Is it 2 tweets that are neutral? because from 10 tweets, 6 are happy and 2 are sad making other left 2 tweets neutral.?
Will we have neutral tweets
if number of happy tweets == number of sad tweets?

I’m not sure if this is the most efficient way to calculate the number of neutral tweets, but it is how I approached the problem:

It is easier to classify happy/sad tweets than those that are not happy/sad
i.e. filtering by

for i in range(number_of_tweets):
    for h_word in happy_words:

as opposed to

for i in range(number_of_tweets):
    for h_word not in happy_words:

By definition, we have that

number_of_neutral_tweets = number_of_tweets - (number_of_happy_tweets + number_of_sad_tweets)

This can be achieved by first assuming that all tweets are neutral, then removing happy/sad tweets from this number in a for loop using the happy/sad filters (which I will leave for you to complete :slightly_smiling_face:).

You are correct though, there are 2 neutral tweets in the dataset.

1 Like

This question induces you to use a for loop, but I think that is the most expensive solution in terms of computational cost.

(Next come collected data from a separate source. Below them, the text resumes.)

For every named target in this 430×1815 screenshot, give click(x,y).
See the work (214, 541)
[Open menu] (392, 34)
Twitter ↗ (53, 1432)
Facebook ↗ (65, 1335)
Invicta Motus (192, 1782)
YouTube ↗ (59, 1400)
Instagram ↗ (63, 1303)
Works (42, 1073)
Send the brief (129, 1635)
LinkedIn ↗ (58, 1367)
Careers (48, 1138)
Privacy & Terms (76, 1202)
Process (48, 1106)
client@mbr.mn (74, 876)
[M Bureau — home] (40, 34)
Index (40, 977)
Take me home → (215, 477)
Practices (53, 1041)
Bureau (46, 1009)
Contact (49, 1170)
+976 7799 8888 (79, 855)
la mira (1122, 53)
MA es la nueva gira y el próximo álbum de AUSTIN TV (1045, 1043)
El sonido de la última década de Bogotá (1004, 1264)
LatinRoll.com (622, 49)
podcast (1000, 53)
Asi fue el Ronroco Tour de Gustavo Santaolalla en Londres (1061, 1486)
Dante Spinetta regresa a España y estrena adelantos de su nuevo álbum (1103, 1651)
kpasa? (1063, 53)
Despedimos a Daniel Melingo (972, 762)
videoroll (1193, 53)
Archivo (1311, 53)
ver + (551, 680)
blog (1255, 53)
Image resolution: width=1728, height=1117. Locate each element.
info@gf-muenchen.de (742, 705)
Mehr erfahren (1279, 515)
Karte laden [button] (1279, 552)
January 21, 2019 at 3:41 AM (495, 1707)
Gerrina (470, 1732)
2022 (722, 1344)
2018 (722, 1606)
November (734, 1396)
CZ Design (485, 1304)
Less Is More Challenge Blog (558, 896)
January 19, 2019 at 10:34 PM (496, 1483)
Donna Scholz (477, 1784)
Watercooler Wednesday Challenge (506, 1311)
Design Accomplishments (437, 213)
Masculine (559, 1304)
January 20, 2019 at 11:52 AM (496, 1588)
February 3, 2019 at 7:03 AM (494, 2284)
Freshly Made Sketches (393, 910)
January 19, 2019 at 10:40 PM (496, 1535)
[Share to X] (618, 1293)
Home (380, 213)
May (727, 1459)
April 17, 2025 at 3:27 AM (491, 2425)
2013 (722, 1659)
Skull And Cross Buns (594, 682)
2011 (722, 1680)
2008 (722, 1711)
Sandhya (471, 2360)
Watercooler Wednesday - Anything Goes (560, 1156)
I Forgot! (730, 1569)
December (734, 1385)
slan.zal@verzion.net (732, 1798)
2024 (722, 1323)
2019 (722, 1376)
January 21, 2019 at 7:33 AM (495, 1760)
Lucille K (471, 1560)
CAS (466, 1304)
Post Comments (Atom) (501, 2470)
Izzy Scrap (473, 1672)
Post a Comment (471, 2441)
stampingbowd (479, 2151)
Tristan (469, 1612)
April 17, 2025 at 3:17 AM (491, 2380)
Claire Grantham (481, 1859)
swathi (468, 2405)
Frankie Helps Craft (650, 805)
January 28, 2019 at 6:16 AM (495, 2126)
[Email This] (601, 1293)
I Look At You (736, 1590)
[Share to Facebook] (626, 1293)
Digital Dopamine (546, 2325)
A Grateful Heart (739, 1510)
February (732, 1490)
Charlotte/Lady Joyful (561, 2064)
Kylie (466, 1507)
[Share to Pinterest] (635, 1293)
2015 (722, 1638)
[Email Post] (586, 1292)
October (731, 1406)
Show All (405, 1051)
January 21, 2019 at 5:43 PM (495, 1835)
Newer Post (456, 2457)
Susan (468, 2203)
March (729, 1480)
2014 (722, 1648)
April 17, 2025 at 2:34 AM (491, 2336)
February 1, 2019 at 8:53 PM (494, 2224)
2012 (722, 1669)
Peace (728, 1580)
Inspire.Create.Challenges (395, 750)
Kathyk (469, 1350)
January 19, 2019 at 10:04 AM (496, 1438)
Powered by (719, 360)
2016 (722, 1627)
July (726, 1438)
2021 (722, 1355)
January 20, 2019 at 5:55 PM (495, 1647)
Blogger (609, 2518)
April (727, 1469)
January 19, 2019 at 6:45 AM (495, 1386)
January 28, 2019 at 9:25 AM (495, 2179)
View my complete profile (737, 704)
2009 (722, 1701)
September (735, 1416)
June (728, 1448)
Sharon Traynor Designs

neutral_fraction = 1 - ((number_of_happy_tweets + number_of_sad_tweets) / number_of_tweets)

Plain simple. Am I wrong?

As we know that happy, sad and neutral tweets are mutually exclusive (if it is a happy tweet then how is it supposed to be a sad or neutral ? ).So your first concept is okay to be implemented.
Yes , we may have neutral tweets even though happy tweets == sad tweets.
for instance,
total number of tweets = 10 ;
number of happy tweets = 2
number of sad tweets = 2
neutral tweets = total - happy -sad = 10 - 2- 2 = 6.